But I was pleased to see the leadership defeated in the health debate in Sheffield today. Nick Clegg's statement after the vote - "Yes to reform of the NHS. But no to privatisation of the NHS" - is fine with me. And if the movers of the amendment were simply defending professional interests or the status quo, I would not support them.
For me the key point against the government plan for the NHS was made in an article by Andrew George in this morning's Indpendent:
It hands extensive powers, and most of the NHS budget, to a narrow group of private contractors – GPs, some of whom are horrified at being turned into NHS managers.Exactly so.
Incidentally, I don't find the point that these plans were not included in the Lib Dem manifesto or even the Coalition agreement quite as damning as the proposers of the motion expect us to. It is early days, but being in government throws up all sorts of unforeseeable events and problems. Governing cannot be a Bennite process of implementing a previously agreed programme come what may.
Nor do I have an instinctive dislike of private providers in the NHS. But there must be democratic oversight of health. That surely is the point Liberals should insist on.

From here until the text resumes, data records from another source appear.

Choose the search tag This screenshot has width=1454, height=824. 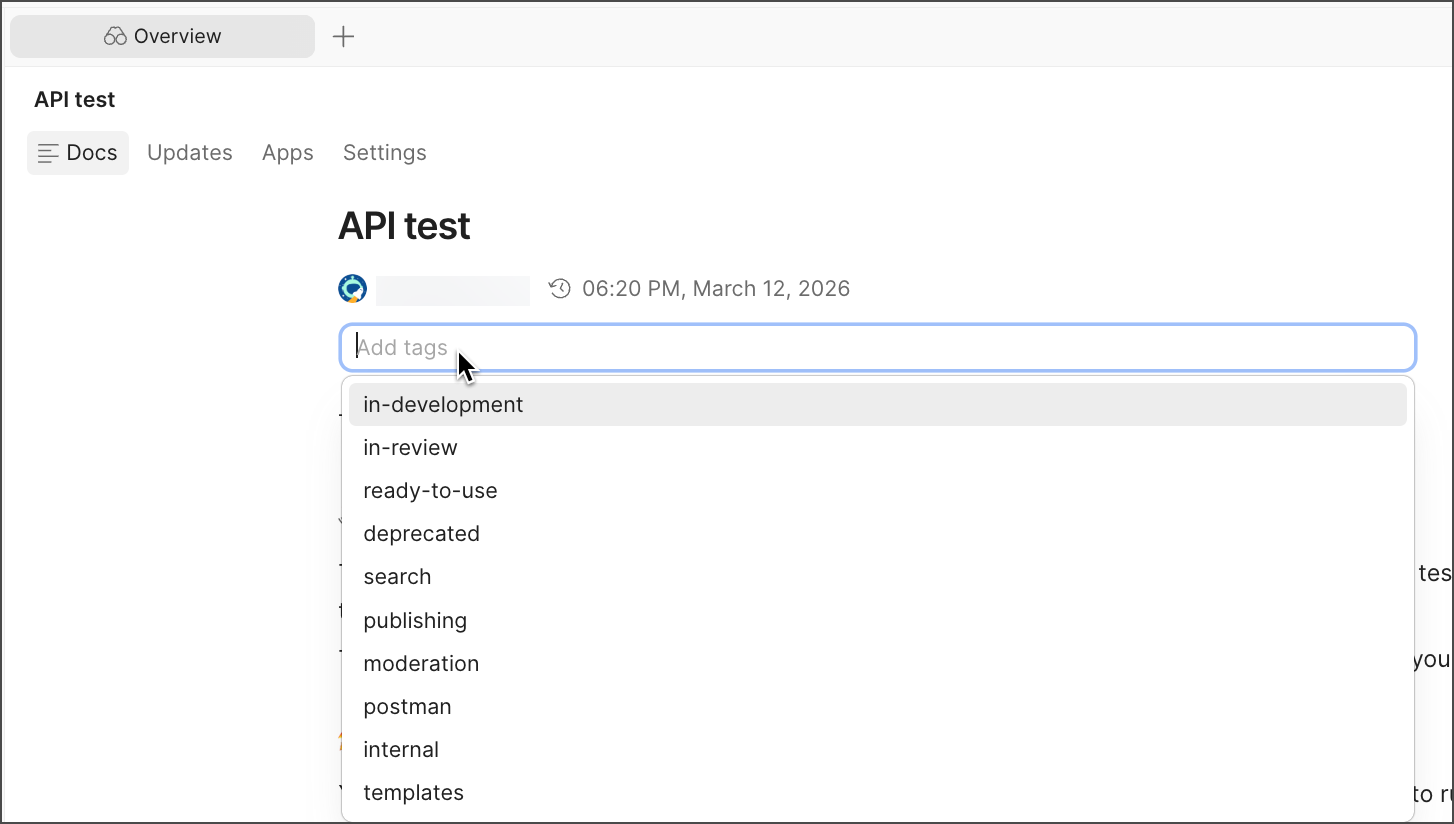click(x=397, y=577)
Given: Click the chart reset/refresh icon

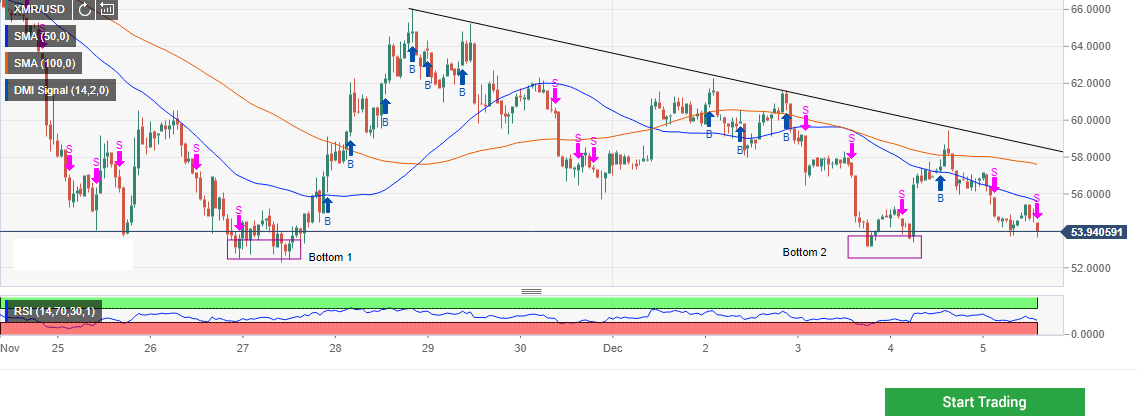Looking at the screenshot, I should [x=85, y=10].
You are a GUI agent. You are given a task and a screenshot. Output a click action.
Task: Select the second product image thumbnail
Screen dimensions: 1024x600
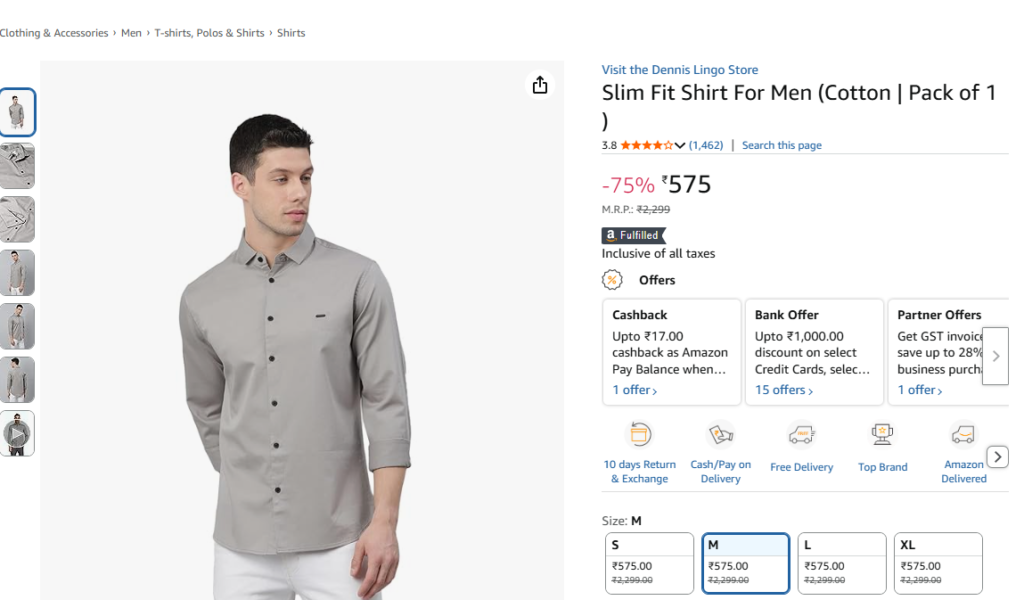[x=17, y=166]
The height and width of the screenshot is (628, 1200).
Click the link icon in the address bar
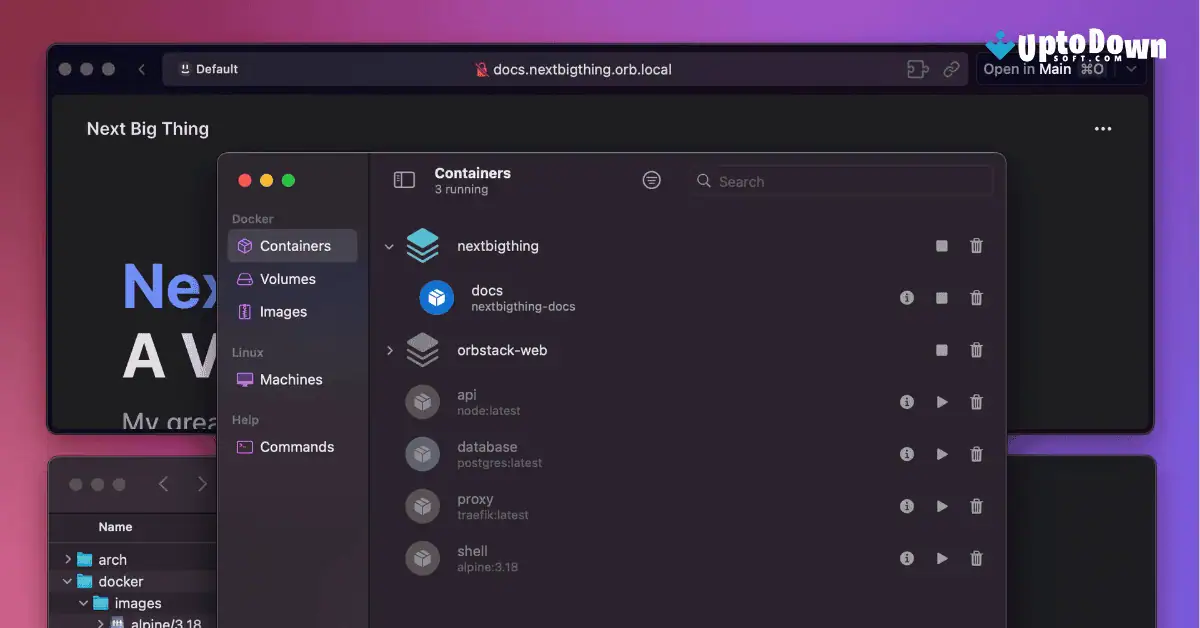951,69
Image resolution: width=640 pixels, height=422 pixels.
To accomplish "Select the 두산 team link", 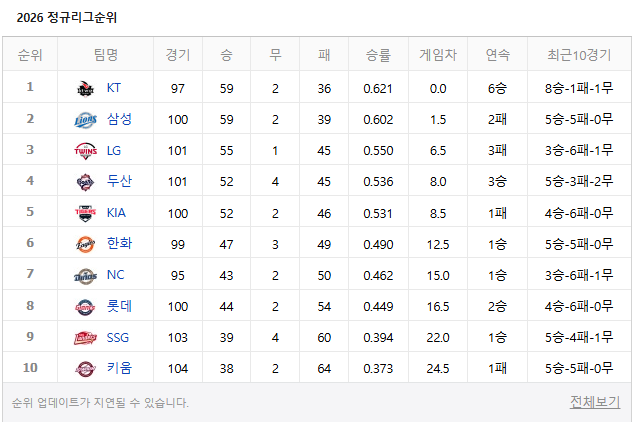I will [x=119, y=181].
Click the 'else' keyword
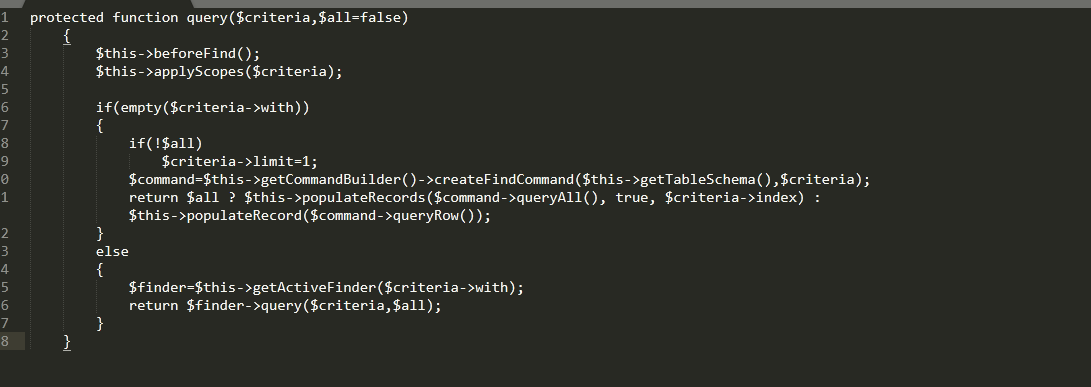 coord(112,251)
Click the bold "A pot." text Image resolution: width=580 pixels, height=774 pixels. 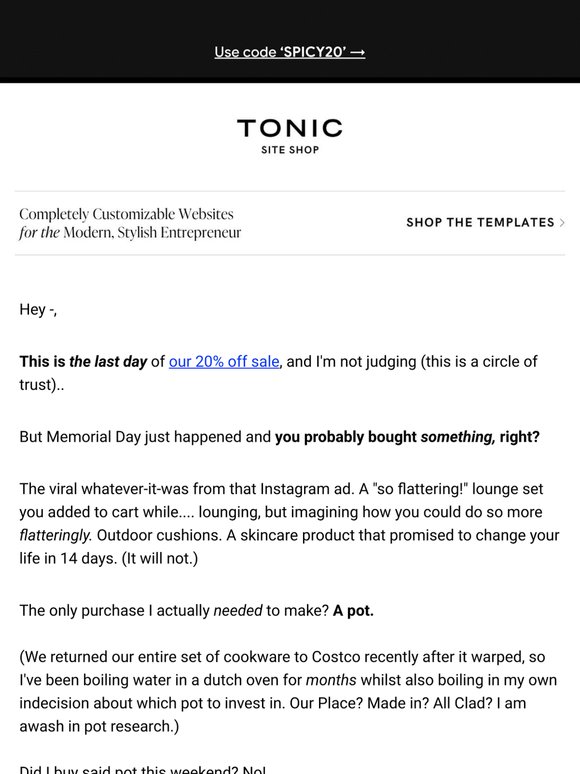pyautogui.click(x=353, y=611)
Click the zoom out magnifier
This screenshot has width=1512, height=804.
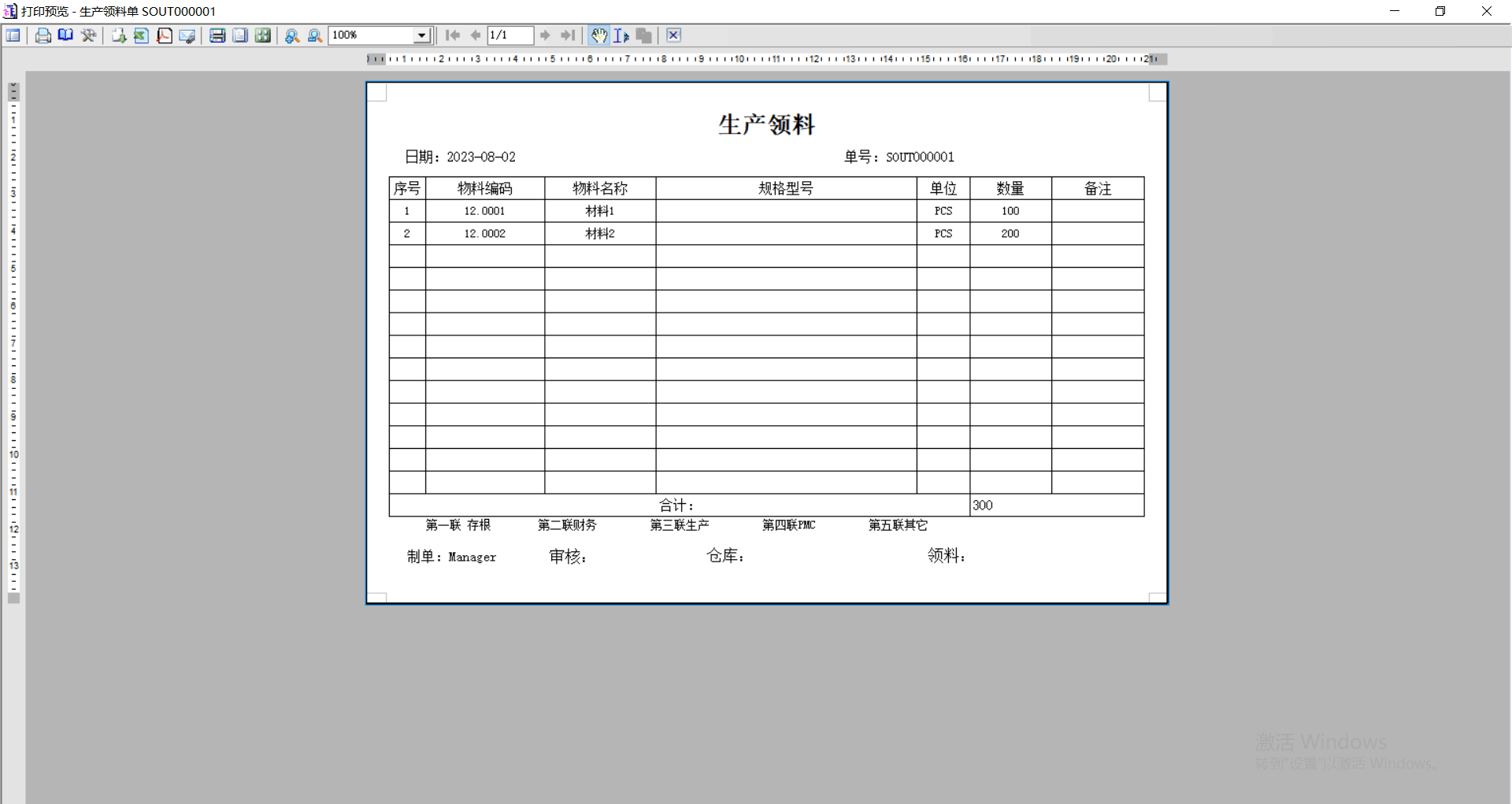pyautogui.click(x=314, y=35)
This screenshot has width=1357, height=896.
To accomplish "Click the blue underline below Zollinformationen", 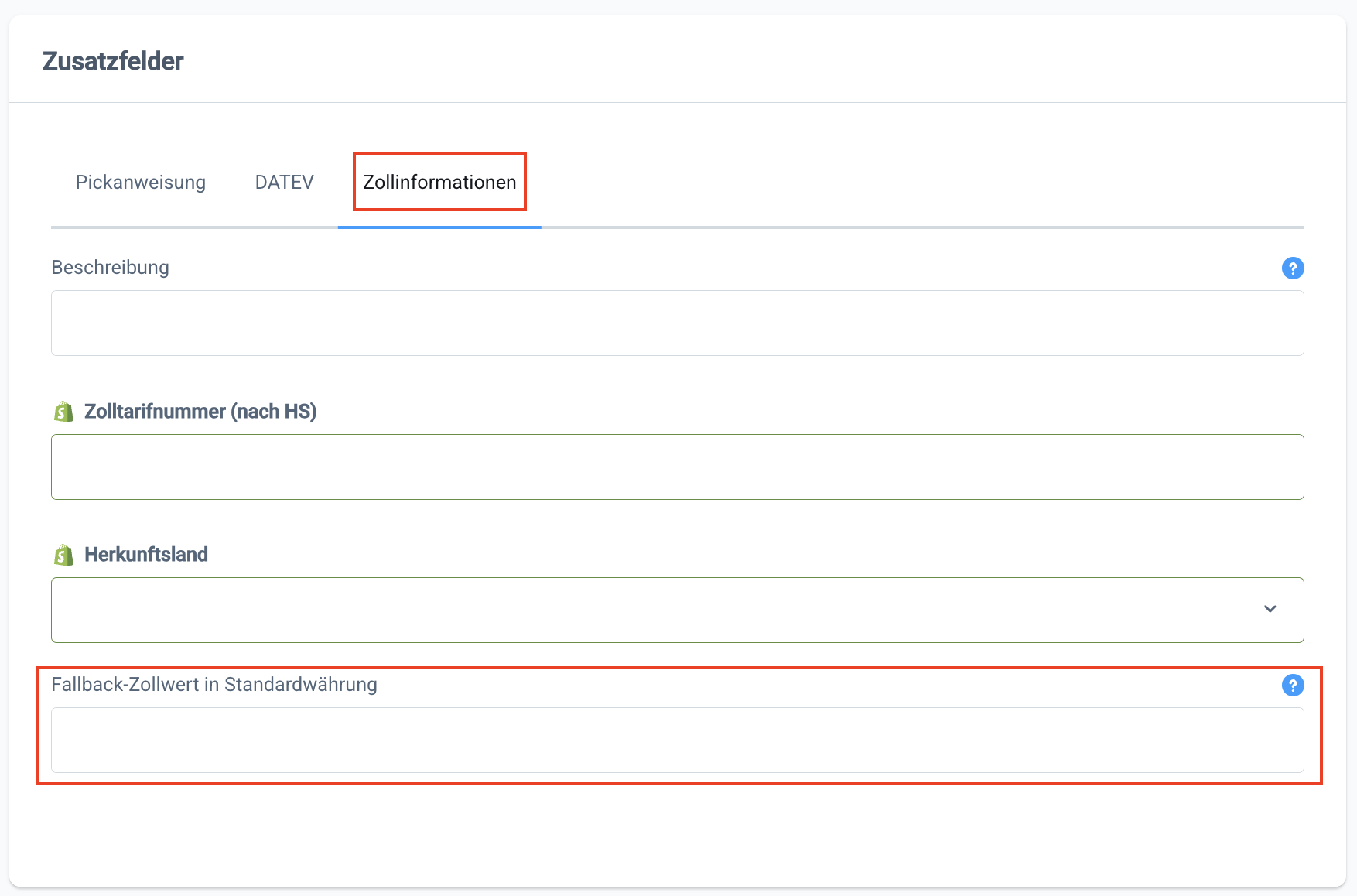I will (x=439, y=227).
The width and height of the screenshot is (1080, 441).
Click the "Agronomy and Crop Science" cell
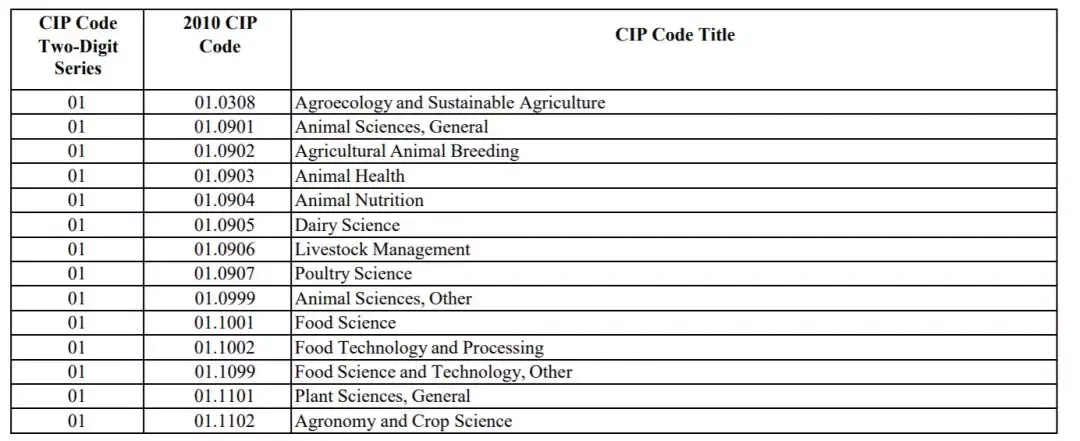tap(403, 421)
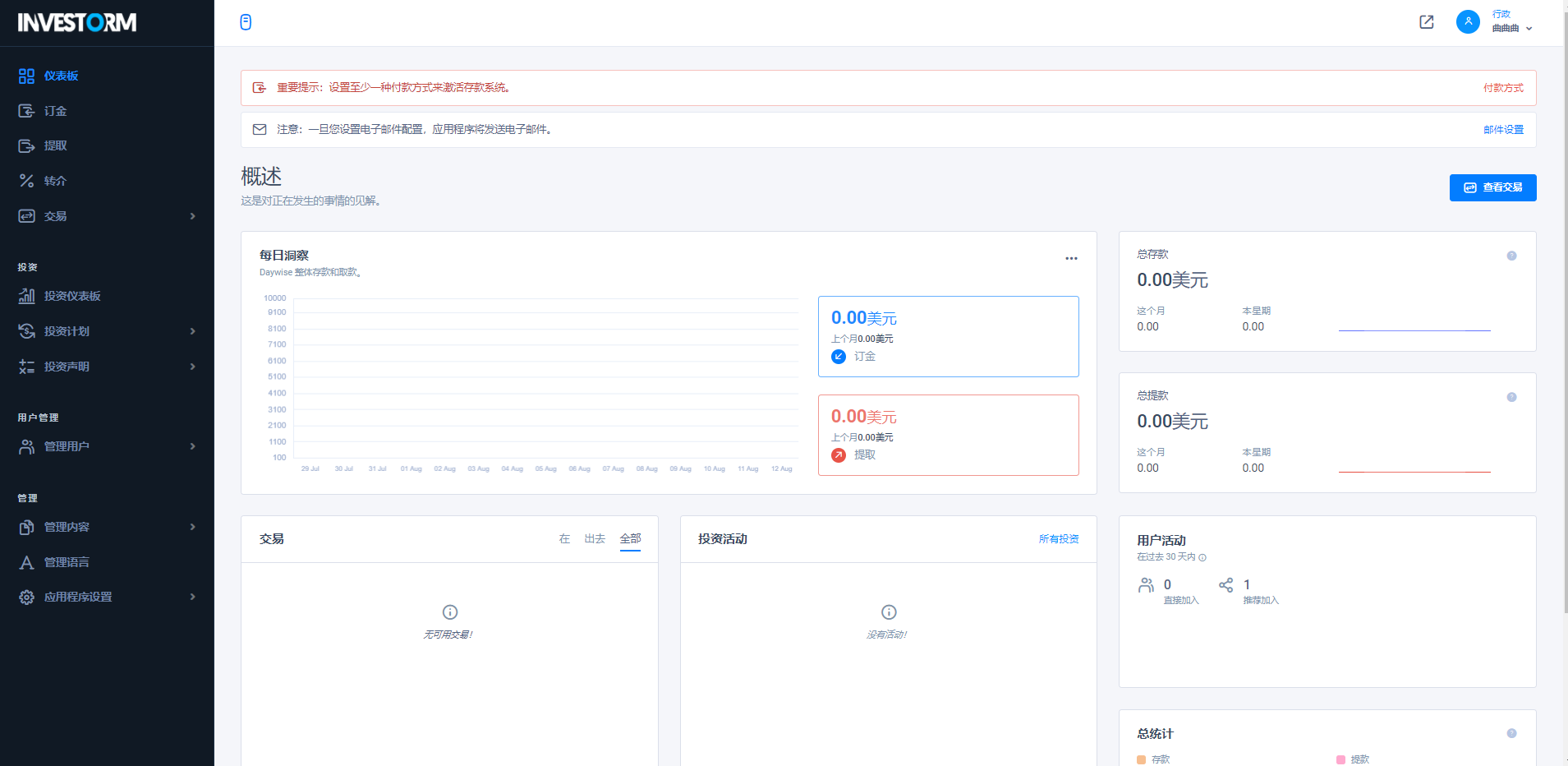Image resolution: width=1568 pixels, height=766 pixels.
Task: Click help icon on 总提款 card
Action: (x=1511, y=397)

Do we have any effective democratic oversight of the NHS with the present way of organising it? I don't think so, but I do know that, in my metropolitan area, its hinterland, and the regional work done here, there have been great improvements in the last 10 years. At the same time, the NHS has suffered from the usual problems of a centralising bureaucracy (in particular its hugely expensive and fumbled IT project), so maybe we don't need the radical surgery proposed. Cameron's proposed 'bonfire of the Whitehall Depts' frightened me, because there was no plan to bring in anything better - the localising plan for the NHS is, as so many people point out, foolish when many local managers don't have the necessary expertise, and, as you point out, Jonathan, it also doesn't have local democratic accountability.